Is your breakfast cereal more sugary than your after-dinner dessert? Read on to find out...
You wouldn’t eat a sugar coated doughnut for breakfast, but without realising it you might actually be consuming MORE sugar through your favourite morning cereal. In fact, you’ll be surprised at how many of your favourite healthy cereals are actually laden with sugar.
Whilst a traditional bowl of wholegrain is a good source of minerals, vitamins and fibre, some of today’s bestselling brands slip under the radar containing more salt than a Magnum Classic ice cream bar and more than 20% of your daily sugar intake. Even so-called healthy cereals aren’t necessarily as good for you as you might think they are and in many cases, you’d be better of choosing the chocolate-y children’s picks over your usual granola or muesli!

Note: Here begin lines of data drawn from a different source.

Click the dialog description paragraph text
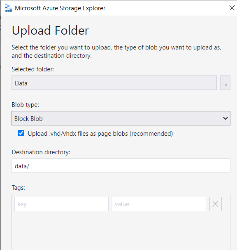Viewport: 237px width, 250px height. (x=116, y=52)
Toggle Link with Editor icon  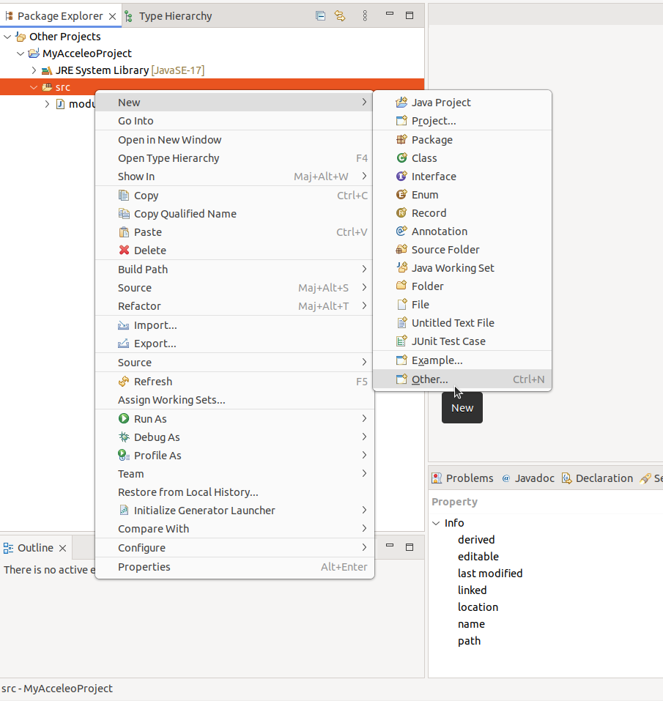point(340,15)
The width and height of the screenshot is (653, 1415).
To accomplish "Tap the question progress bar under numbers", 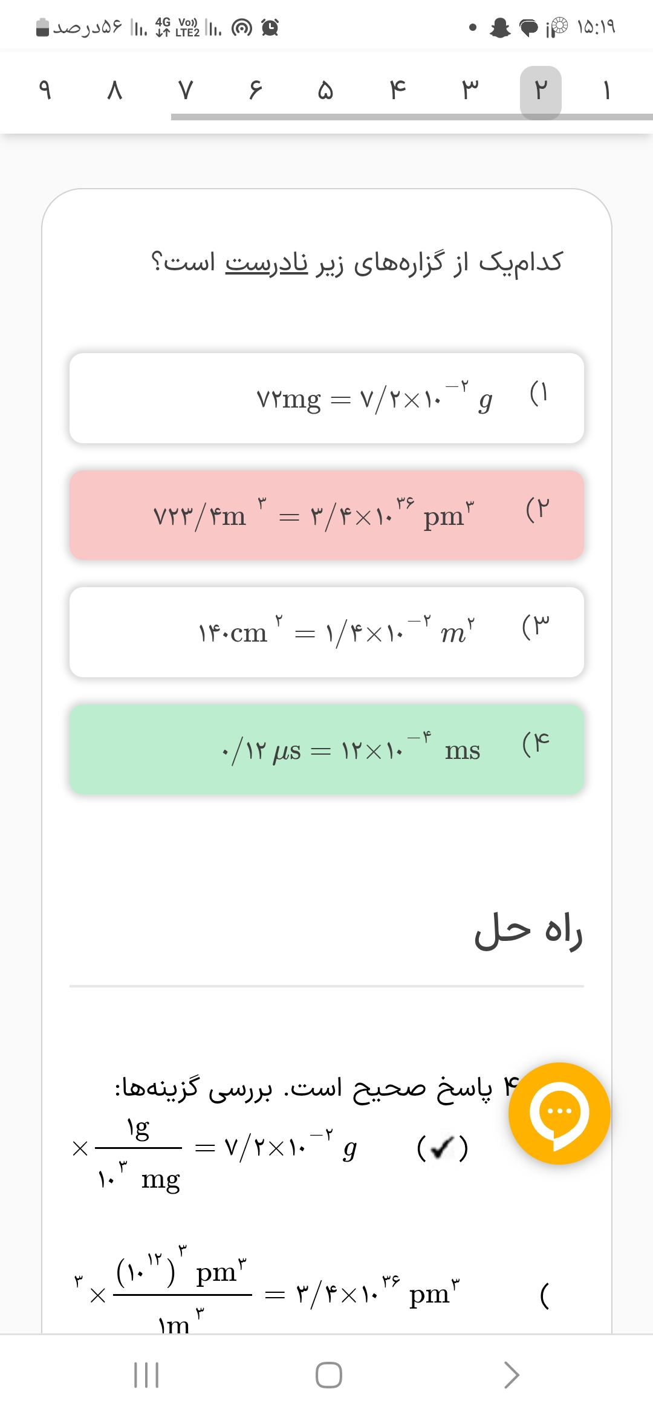I will point(411,117).
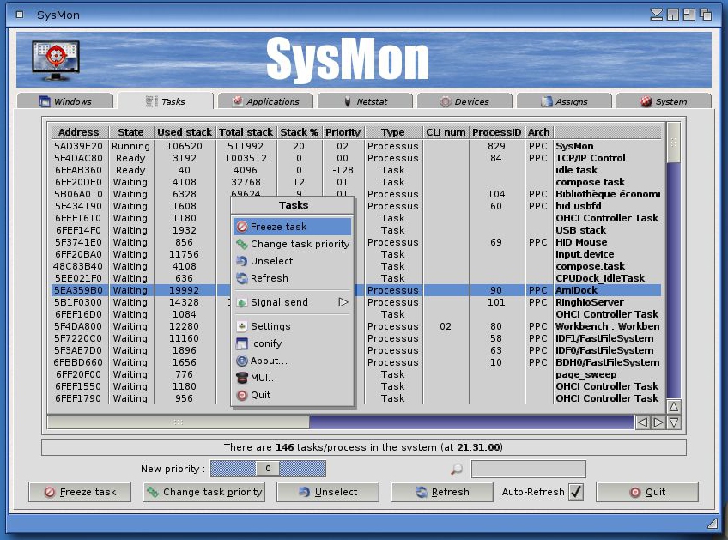Click the magnifying glass search icon
The width and height of the screenshot is (728, 540).
pos(457,468)
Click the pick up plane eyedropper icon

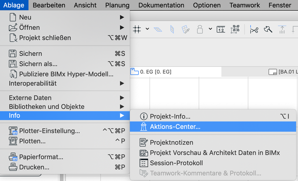click(x=186, y=29)
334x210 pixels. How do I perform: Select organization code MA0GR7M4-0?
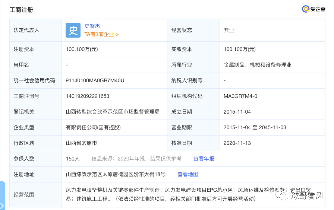tap(240, 96)
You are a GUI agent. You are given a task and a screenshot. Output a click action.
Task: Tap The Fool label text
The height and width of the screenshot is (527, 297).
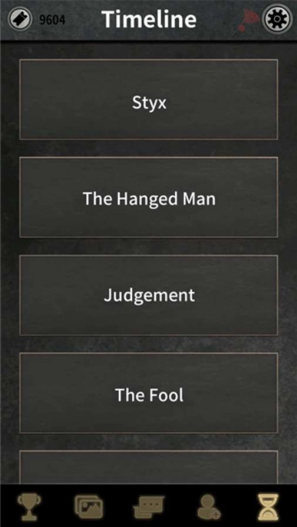pyautogui.click(x=149, y=395)
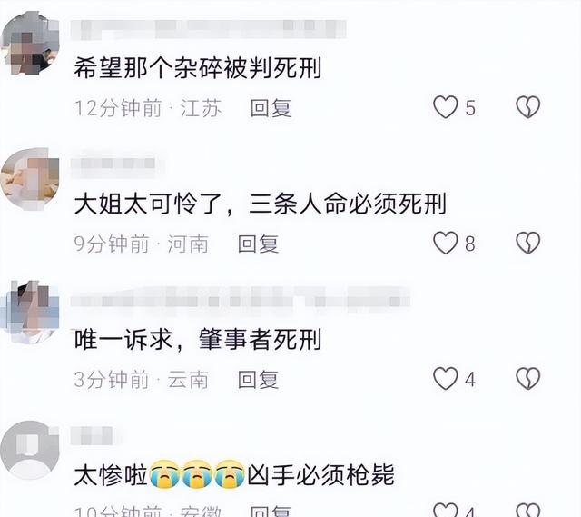Dislike the Jiangsu comment via broken heart

pos(528,107)
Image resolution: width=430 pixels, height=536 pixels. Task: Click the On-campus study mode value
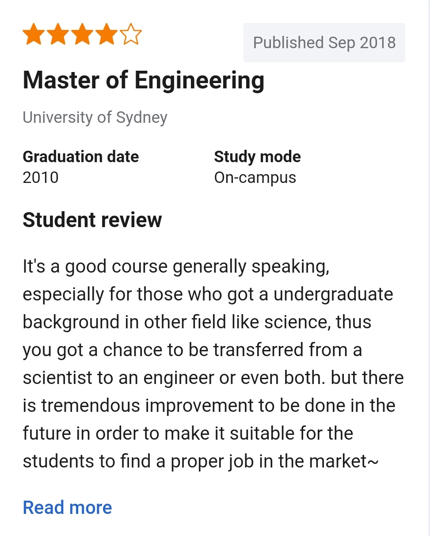coord(255,178)
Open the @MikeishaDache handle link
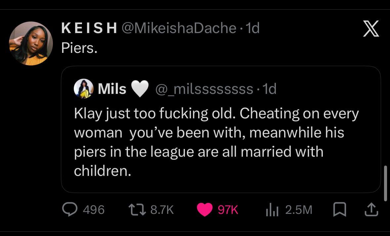The height and width of the screenshot is (236, 390). tap(179, 29)
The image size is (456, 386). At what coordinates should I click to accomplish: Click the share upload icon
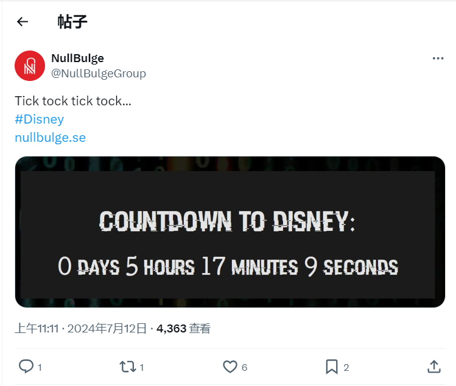(x=433, y=366)
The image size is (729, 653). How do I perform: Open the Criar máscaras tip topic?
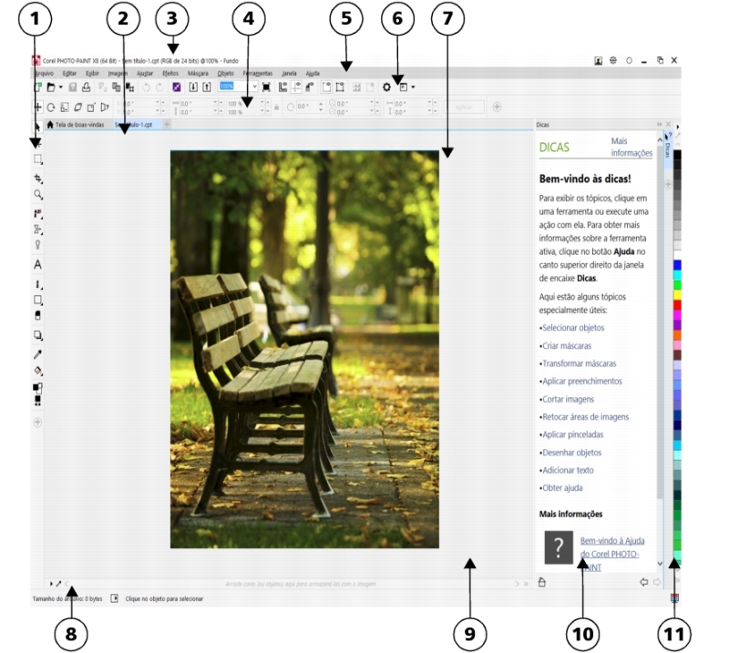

A quick scan of the nutritional small print revealed that whilst a shop-bought jam doughnut contains 7g of sugar, a 30g serving of Kellogg’s Crunchy Nut contains 17g. You would literally have to munch your way through 2 and a half doughnuts before you even begin to reach the level of sugar in your bowl of honey coated flakes and that’s not including any extra sugar often liberally sprinkled onto your bowl at home. Pretty shocking isn’t it?
This means that before you’ve even left the door, you’ve already consumed nearly half your daily recommended intake of sugar. Consider that you might munch on some fruit later in the day or even indulge in a biscuit with your tea or dessert after dinner, and you’re likely to be way over your limit. Eating too much sugar doesn’t just cause weight gain – it’s also linked to tooth decay, diabetes and even heart disease.
With seemingly healthy foods containing more sugar than forbidden treats, it’s no wonder we are a generation of sugar addicts. Are you being fooled by these healthy cereals?’ Read on to see if any of the worst offenders have found their way into your food cupboard…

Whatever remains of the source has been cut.